Kesulitan itu bisa berarti tidak punya kemampuan yang memadai, atau karena terlalu sibuk sehingga tak punya waktu cukup.
Di sinilah muncul permainan dengan melibatkan satu tim khusus yang melibatkan dosen muda dan mahasiswa. Tim inilah yang mengerjakan penelitian untuk dipublikasikan di jurnal ilmiah.
Namun, yang ditulis sebagai peneliti utama adalah dosen senior, sehingga bisa dipakai dalam rangka kenaikan pangkat atau pencalonan guru besar si dosen senior.
Tentu ada bayaran dari si dosen senior kepada tim peneliti itu tadi, yang telah disepakati sebelumnya.
Gelar profesor memang menjadi idaman semua dosen, karena bisa dikatakan sebagai puncak pencapaian kariernya di jalur fungsional.
Apalagi, sejak beberapa tahun terakhir, pemerintah memberikan tunjangan yang relatif besar bagi setiap guru besar.
Sehingga, lengkap sudah kebanggaan seorang guru besar, karena diakui kepakaran sesuai disiplin ilmunya dan juga dihargai secara finansial.
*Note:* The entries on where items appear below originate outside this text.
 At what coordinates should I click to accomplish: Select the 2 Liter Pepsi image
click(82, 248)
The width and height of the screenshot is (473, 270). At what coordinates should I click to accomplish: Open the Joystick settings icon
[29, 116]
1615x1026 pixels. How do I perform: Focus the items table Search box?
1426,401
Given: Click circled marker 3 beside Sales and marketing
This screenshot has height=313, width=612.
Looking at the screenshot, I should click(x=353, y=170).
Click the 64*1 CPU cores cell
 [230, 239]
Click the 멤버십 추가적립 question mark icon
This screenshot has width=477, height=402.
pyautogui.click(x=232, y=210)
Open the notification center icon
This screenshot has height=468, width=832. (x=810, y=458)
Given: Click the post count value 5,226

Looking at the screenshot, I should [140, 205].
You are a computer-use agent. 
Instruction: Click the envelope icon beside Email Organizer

Tapi, untuk mencapai jenjang tertinggi secara akademik itu tentu tidak hanya menggambarkan sisi intelektual saja. Seharusnya juga menggambarkan integritasnya yang tinggi.
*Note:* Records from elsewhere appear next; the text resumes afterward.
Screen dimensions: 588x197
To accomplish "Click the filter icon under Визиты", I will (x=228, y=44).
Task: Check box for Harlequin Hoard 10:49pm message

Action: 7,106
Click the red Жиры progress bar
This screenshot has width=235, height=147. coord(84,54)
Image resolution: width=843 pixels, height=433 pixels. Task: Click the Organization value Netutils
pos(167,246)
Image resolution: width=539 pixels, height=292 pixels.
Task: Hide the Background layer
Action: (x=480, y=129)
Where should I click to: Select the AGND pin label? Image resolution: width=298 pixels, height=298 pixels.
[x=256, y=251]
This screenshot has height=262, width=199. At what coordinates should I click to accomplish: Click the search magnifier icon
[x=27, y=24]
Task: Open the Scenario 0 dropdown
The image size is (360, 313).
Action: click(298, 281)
Maka, bila dunia akademis dicemari oleh praktik perjokian karya ilmiah, jelas sangat mencoreng reputasi perguruan tinggi.
Kelakuan guru besar yang diperoleh secara tidak benar seperti itu, tentu akan diketahui oleh para mahasiswa di kampus tersebut.
Nah, sesuai kata pepatah "guru kencing berdiri, murid kencing berlari", maka mahasiswa yang lagi berjuang untuk menyelesaikan S1, tak akan malu untuk mengikuti cara yang sama.